Alwaght- The cholera outbreak in war-battered Yemen is now the largest epidemic since records began, as a Western-backed Saudi-led coalition continues bombarding the impoverished Arab state.
According to international charity organization Oxfam, the number of cholera-related deaths in Yemen has now surpassed 2,100, while a whopping 755,000 suspected cases have been registered since April 27, making the epidemic “the worst in history”.
“Yemen is the world’s worst humanitarian crisis and it is getting even worse. More than two years of war have created ideal conditions for the disease to spread,” Nigel Timmins, Oxfam’s Humanitarian Director, said in a statement.
“The war has pushed the country to the edge of famine, forced millions from their homes, virtually destroyed the already weak health services and hampered efforts to respond to the cholera outbreak.”
The collapse of the medical system has allowed cholera to balloon across the entire country. Aid organizations are struggling to reach people in remote, recently hit areas, and critical medical as well as food supply lines are being strangled by the Saudi-led blockade on Yemen’s airspace and ports.
Less than half of the country’s medical centers are still functional, 14.5 million people don’t have regular access to clean water, and in several provinces health and sanitation workers are still going to work despite not receiving their pay for a year.
While it is easily preventable and treatable in hygienic conditions, cholera can kill the old, young and otherwise sick in hours if fluids are not replaced.
Cholera cases to reach a million
Meanwhile, International Committee of the Red Cross said on Friday that the humanitarian situation in Yemen is a “catastrophe”, and cholera cases could reach a million by the end of the year. “The situation has really evolved in a very dramatic way and I think that it’s nothing short of a catastrophe,” Alexandre Faite, the head of the Red Cross delegation in Yemen told a news briefing in Geneva.
The Saudi-led coalition started a bloody aggression on Yemen in March 2015 to oust the popular Ansarullah movement and restore to power fugitive Abdul Rabbuh Mansour Hadi who resigned as president and fled to Riyadh. The Saudis have failed to achieve their stated objective and are now stuck in the Yemen quagmire while indiscriminately bombarding the impoverished stated on an almost daily basis.

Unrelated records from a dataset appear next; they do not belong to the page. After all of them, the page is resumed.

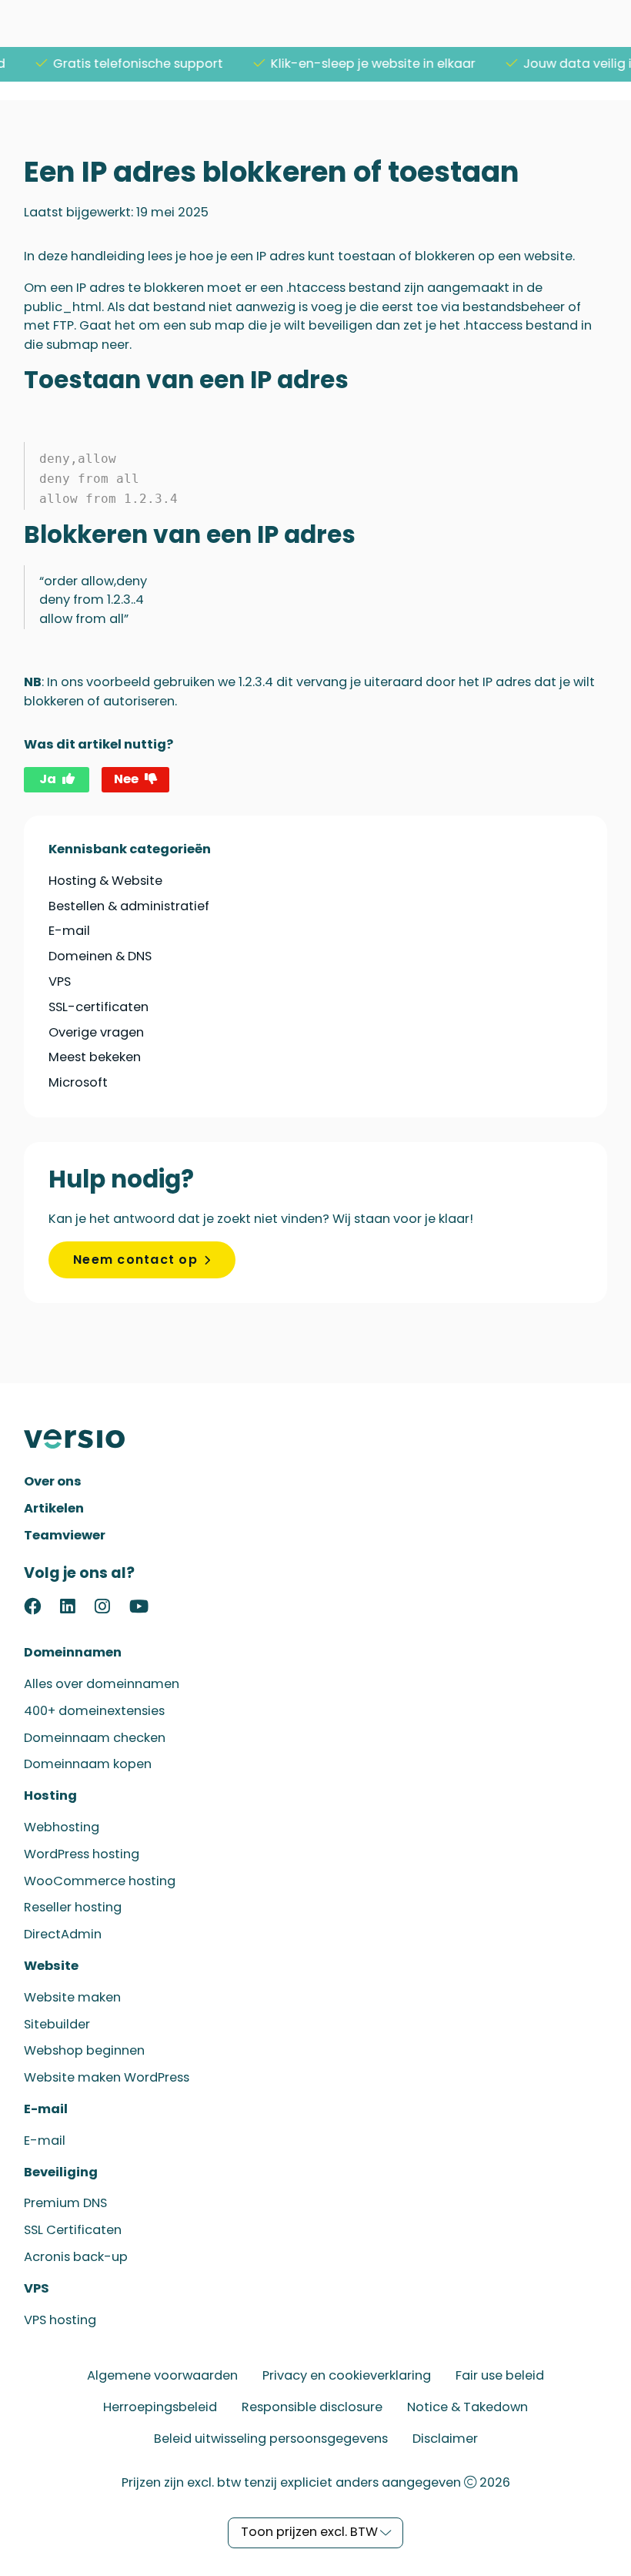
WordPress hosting (81, 1854)
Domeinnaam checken (94, 1738)
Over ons (53, 1481)
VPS (59, 981)
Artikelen (54, 1508)
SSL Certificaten (73, 2230)
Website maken (72, 1997)
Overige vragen (96, 1032)
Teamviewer (64, 1535)
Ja (47, 779)
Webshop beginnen (84, 2050)
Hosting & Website (105, 880)
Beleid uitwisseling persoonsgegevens (271, 2438)
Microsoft (78, 1082)
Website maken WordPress (106, 2077)
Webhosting (61, 1827)
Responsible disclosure (312, 2407)
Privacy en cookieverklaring (346, 2375)
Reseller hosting (73, 1907)
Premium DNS (65, 2203)
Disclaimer (445, 2438)
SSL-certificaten (98, 1007)
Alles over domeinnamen (101, 1684)
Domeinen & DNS (100, 956)
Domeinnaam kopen (88, 1764)
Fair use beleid (500, 2375)
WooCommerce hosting (99, 1881)
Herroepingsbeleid (160, 2407)
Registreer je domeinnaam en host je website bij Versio (81, 1439)
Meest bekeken (94, 1057)
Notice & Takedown (467, 2407)
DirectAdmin (63, 1934)
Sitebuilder (57, 2024)
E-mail (69, 931)
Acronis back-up (76, 2257)
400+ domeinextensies (94, 1711)
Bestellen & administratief (128, 906)
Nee (126, 779)
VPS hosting (60, 2320)
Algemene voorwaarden (162, 2375)
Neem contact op (135, 1259)
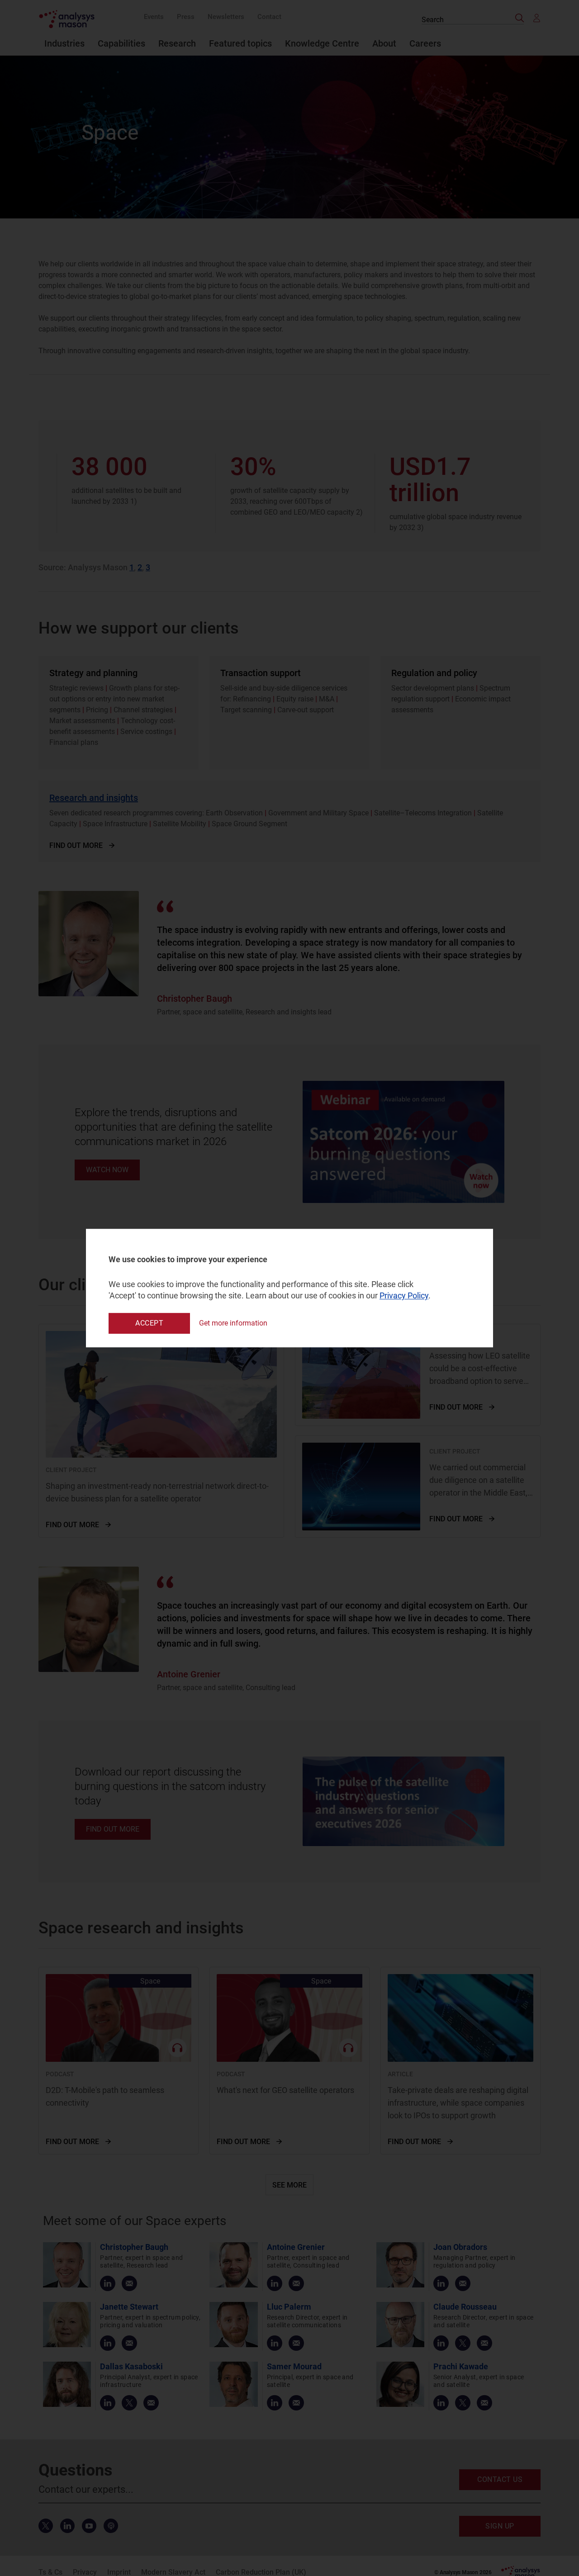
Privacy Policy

Independent estimates put the death toll of the Saudi-led aggression on Yemen at over 13,000 mostly civilians including women, children and the elderly
The organization went on to point out that the country’s ongoing armed conflict, which has just entered its fourth year, had created “ideal conditions” for the spread of the disease.
70 Percent of Yemenis need aid
On Thursday, the UN, too, warned that Yemen was now home to the “world’s largest humanitarian crisis”, with nearly 70 percent of the country’s population in need of aid.

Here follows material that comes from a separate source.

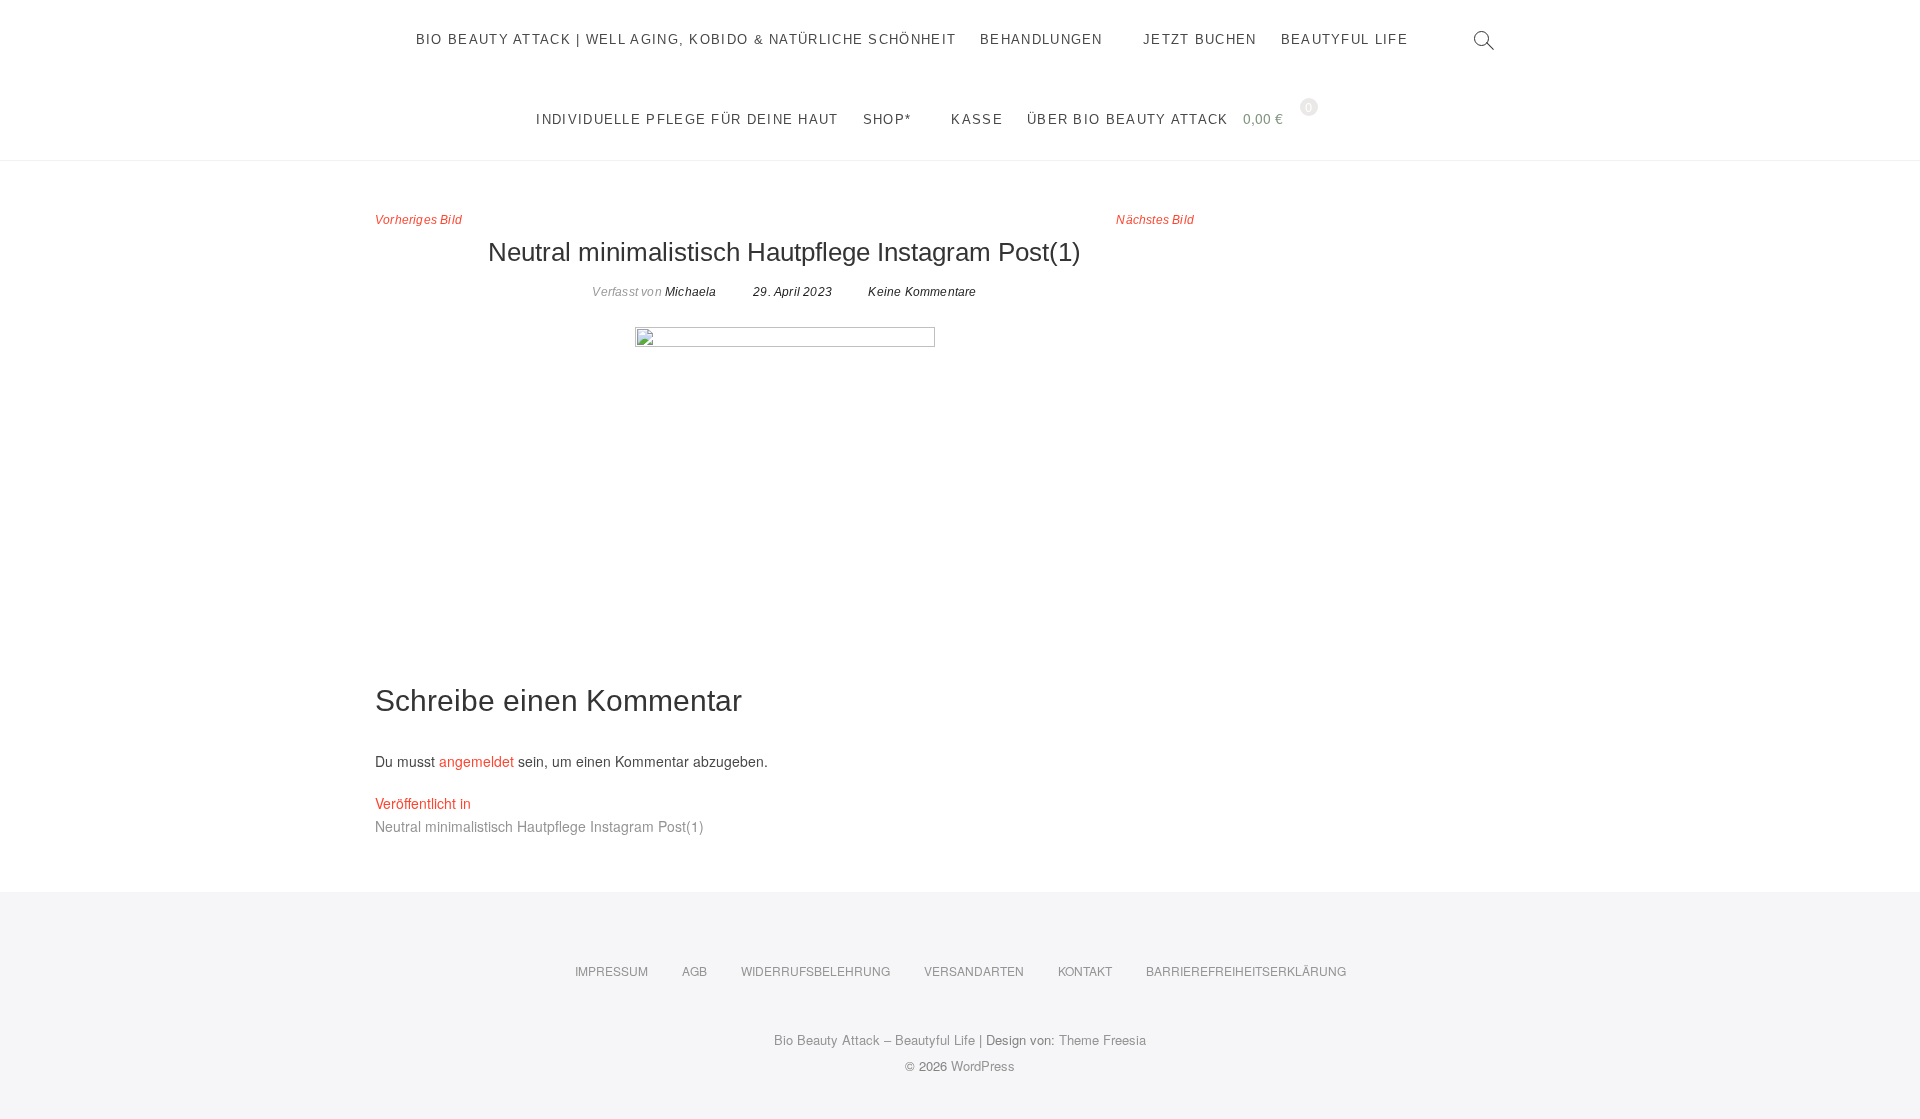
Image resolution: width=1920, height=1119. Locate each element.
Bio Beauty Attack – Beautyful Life (874, 1039)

“Some 7.3 million people [in Yemen] are on the brink of famine,” Kate Gilmore, UN deputy high commissioner for human rights, told the UN’s Human Rights Council in Geneva.

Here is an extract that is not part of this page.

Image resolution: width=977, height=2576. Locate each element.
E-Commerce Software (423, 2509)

According to Gilmore, almost 19 million of Yemen’s total population of 27.4 million “are in need of humanitarian assistance, including 10.3 million in acute need”.
Since April, Gilmore said, over three million people had been forced to flee their homes as a direct result of the ongoing conflict between the Shia Houthi militia group and Yemen’s Saudi-backed government.
The Saudi-led aggression has also virtually destroyed Yemen’s infrastructure and put seven million of the 27-million strong population on the brink of famine.